> **Your task**: Which lines in the data contain the word "computer"? Please copy each of them.

> **Stored items**:
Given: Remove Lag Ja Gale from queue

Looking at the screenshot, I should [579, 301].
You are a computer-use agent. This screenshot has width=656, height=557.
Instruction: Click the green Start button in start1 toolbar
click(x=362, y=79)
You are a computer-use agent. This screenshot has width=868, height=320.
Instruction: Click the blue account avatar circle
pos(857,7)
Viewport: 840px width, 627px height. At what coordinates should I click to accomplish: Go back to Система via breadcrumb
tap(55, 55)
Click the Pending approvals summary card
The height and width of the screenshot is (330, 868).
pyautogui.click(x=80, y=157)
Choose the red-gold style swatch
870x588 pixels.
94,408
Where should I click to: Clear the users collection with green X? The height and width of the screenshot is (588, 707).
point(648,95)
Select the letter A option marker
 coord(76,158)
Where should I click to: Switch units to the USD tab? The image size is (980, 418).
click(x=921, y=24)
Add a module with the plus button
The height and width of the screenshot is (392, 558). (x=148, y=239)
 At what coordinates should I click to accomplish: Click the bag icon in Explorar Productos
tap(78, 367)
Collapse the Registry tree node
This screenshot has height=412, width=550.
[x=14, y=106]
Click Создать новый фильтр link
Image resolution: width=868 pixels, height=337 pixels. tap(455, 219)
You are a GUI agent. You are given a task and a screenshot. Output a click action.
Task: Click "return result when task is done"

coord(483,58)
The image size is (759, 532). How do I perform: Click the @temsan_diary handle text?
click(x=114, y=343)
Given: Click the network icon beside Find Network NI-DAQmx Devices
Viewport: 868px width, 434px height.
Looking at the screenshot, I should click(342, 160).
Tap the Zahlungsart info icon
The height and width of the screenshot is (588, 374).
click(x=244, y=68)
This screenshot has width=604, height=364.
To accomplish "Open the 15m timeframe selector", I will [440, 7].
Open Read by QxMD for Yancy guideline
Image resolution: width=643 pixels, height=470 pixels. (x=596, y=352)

> **Solution to this task**:
You are a computer-use agent. This screenshot has width=656, height=557.
You are a computer-use agent. This screenshot has width=868, height=320.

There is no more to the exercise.